State sanctions against Iran were passed over the past several years to complement and expand federal and international sanctions. They enjoyed strong bipartisan support in many cases, building on public opposition to the Iranian regime. The California law, for example, passed the State Assembly and the State Senate unanimously.

That is why despite pressure from the Obama administration to back the Iran deal, New York and California are just two of many states that are unlikely to comply, though both are reliably “blue” and led by Democrats at every level of state government. (A recent CNN poll also shows that the majority of Americans want Congress to reject the Iran deal.)

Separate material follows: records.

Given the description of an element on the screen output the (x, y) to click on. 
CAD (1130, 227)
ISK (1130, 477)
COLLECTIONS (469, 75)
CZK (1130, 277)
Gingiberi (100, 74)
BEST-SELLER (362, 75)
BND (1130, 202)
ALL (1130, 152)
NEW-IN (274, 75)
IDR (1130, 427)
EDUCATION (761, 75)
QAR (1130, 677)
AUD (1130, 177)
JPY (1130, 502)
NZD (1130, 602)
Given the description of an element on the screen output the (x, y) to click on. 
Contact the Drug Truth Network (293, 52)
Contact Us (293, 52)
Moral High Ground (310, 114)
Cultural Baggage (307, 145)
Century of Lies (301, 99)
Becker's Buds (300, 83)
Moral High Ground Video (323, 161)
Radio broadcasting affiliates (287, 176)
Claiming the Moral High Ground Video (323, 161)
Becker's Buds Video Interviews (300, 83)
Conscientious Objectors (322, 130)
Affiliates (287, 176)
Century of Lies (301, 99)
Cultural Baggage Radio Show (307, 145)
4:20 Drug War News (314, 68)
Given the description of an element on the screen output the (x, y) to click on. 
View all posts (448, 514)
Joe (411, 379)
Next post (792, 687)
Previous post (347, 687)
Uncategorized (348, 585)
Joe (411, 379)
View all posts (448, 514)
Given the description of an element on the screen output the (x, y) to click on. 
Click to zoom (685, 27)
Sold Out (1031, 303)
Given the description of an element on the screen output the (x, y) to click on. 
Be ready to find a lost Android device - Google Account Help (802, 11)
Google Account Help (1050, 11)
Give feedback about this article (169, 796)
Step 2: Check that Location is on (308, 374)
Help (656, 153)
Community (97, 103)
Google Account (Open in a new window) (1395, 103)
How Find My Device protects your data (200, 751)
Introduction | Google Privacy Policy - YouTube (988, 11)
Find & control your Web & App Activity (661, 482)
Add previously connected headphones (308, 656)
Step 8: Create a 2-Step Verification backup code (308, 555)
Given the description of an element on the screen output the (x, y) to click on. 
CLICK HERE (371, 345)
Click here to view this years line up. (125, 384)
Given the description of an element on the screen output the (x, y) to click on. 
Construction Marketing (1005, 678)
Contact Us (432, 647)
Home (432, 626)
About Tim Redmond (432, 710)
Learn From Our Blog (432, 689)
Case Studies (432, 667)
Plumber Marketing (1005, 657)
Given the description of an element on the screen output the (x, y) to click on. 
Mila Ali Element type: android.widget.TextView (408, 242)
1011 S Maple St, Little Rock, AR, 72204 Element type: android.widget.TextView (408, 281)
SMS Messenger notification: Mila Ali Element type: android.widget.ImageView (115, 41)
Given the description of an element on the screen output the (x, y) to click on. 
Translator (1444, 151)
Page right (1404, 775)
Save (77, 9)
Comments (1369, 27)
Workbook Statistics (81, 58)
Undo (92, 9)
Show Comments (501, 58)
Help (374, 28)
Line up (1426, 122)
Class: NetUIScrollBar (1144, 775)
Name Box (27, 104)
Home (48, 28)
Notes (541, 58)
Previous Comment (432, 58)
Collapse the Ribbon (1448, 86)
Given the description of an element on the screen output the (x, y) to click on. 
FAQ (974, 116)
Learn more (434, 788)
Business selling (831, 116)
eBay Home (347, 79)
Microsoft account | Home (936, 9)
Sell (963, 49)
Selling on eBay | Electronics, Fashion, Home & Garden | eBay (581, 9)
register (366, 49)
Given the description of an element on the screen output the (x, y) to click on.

It is possible that resistance by the states could scuttle the agreement, since it specifies that Iran will treat “an imposition of new nuclear-related sanctions, as grounds to cease performing its commitments.” As constitutional lawyers David B. Rivkin and Lee A. Casey argue in the Journal, states have the power to add new sanctions, thanks to the “lawless” way in which President Obama has structured the Iran deal. And as law professor William Jacobson argues, states ought to push back: “In opposing the deal, and all of the above strategy is warranted.”